=== EXTRAIT DU TEXTE ===
Il semblerait que le virus du voyage ait contaminé les rédacteurs de ce blog pour la nouvelle année. Quatre d’entre nous ont festoyé loin de la Bourgeoise (petit sobriquet donné à Nantes par Télérama). C’est pourquoi nous allons abandonner temporairement notre cheval de bataille « les soirées nantaises » pour vous faire partager nos réveillons respectifs. Alors effectuons un retour dans le temps, nous sommes le 31 décembre 2007 et je vous emmène en Hollande.
Nous allons chez notre ami Phiphi, expatrié à la Haye (Den Haag) à l’est des Pays-Bas. Les plus timides, comme ma coiffeuse, vous diront «Ah oui, vous êtes allés à l’autre pays du fromage !!!», tandis que les autres s’exclameront «Alors les coffeeshops et les prostituées du quartier rouge, c’était comment ?». Au risque de vous décevoir je n’ai fait ni l’un ni l’autre.
La soirée du réveillon à la Haye c’est :
D’abord, retrouver les amis qu’on a pas vus depuis trop longtemps. Visiter la ville. Admirer les vitrines d’un photographe trop provocateur au goût des hollandais. (Si bien, qu’il se fait régulièrement exploser sa vitrine).
Errer dans les jardins du château de la reine qui a eu l’extravagante idée d’accrocher ses chapeaux dans les arbres. (Il paraît que les hollandais s’amusent à pronostiquer sur les coiffes de la dame à chaque apparition publique).
Etre victime de racisme dans un café où l’on refuse de nous servir des boissons chaudes quand tous les autres clients, hollandais, ont un café ou un thé devant eux.
=== DONNÉES FOURNIES ===
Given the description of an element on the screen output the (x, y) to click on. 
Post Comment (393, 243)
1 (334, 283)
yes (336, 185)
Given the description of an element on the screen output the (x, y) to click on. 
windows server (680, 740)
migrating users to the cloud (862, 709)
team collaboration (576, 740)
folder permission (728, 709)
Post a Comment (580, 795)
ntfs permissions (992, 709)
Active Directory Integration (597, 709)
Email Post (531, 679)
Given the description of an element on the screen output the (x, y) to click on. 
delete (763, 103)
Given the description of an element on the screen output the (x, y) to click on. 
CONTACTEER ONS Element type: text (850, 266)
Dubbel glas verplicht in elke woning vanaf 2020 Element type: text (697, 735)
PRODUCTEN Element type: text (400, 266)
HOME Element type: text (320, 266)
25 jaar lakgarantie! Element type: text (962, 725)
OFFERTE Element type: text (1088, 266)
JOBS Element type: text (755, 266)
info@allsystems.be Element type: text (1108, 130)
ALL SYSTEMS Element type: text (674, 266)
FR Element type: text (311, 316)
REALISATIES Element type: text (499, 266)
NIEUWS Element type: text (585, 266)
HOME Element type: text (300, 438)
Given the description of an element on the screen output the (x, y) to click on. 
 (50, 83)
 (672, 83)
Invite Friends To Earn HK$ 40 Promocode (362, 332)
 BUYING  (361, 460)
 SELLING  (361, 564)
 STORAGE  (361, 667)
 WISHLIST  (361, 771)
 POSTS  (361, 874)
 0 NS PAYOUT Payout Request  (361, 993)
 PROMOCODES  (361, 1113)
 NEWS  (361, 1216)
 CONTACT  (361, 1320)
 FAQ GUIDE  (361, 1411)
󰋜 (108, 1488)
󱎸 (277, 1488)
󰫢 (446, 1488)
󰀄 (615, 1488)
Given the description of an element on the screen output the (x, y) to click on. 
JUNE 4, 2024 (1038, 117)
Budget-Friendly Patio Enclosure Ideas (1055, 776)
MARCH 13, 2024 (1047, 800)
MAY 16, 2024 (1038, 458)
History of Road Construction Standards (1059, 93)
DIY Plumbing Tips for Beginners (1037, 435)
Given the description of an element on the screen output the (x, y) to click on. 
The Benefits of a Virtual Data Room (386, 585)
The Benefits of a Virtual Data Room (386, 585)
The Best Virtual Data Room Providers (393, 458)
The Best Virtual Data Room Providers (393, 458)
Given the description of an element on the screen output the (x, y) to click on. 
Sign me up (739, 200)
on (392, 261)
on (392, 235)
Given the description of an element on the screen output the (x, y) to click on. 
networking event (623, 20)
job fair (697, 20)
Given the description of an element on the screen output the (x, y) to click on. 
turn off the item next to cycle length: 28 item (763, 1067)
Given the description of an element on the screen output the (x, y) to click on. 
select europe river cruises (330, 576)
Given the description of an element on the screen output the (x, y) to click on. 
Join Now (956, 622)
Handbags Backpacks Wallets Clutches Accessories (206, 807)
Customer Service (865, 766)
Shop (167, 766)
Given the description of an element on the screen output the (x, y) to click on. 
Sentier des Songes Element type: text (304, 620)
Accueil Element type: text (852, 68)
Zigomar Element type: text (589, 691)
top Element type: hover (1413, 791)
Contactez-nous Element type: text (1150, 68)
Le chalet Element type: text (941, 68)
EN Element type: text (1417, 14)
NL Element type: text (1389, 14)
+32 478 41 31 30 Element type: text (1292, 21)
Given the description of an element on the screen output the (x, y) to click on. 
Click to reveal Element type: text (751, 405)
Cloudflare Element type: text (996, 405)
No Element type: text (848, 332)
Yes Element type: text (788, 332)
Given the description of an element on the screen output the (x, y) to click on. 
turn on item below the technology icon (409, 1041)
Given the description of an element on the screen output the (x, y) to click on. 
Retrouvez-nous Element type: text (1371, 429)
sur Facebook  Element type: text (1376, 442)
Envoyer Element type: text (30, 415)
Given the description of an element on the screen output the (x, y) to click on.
===
EXERCICES ->
1 - Résumez en deux phrases le récit du réveillon à la Haye.
2 - Traduisez en anglais cette phrase du récit du réveillon à la Haye : « Errer dans les jardins du château de la reine qui a eu l'extravagante idée d'accrocher ses chapeaux dans les arbres. »
3 - Prolongez le récit du réveillon à la Haye à partir de sa dernière phrase.

RÉPONSES RÉDIGÉES ->
1 - Quatre rédacteurs du blog ont fêté la nouvelle année loin de Nantes, et le récit relate le réveillon du 31 décembre 2007 passé à la Haye chez leur ami Phiphi. Cette soirée consiste à retrouver des amis, visiter la ville, admirer les vitrines d'un photographe provocateur, errer dans les jardins du château de la reine et se voir refuser des boissons chaudes dans un café.

2 - Wandering in the gardens of the castle of the queen, who had the extravagant idea of hanging her hats in the trees.

3 -
Se croire dans un pays en guerre à cause des pétards (au sens propre) en tous genres qui explosent aux quatre coins de la ville. Manquer de s’en prendre un dans les cheveux, délibérément jeté sur nous à un passage piéton.
Jalouser les ministres dont les locaux offrent une vue splendide.
Faire les courses dans un supermarché hollandais, rien de bien différent par rapport aux grandes surfaces hexagonales, mis à part les cadis en plastique à système magnétique et le prix dérisoire des fleurs.
Contempler le flower power qui règne dans les rues.
Préparer un dîner très léger constitué de foie gras, de saumon et de tartiflette. Autrement formulé, éviter de goûter aux produits locaux sur les conseils de notre hôte.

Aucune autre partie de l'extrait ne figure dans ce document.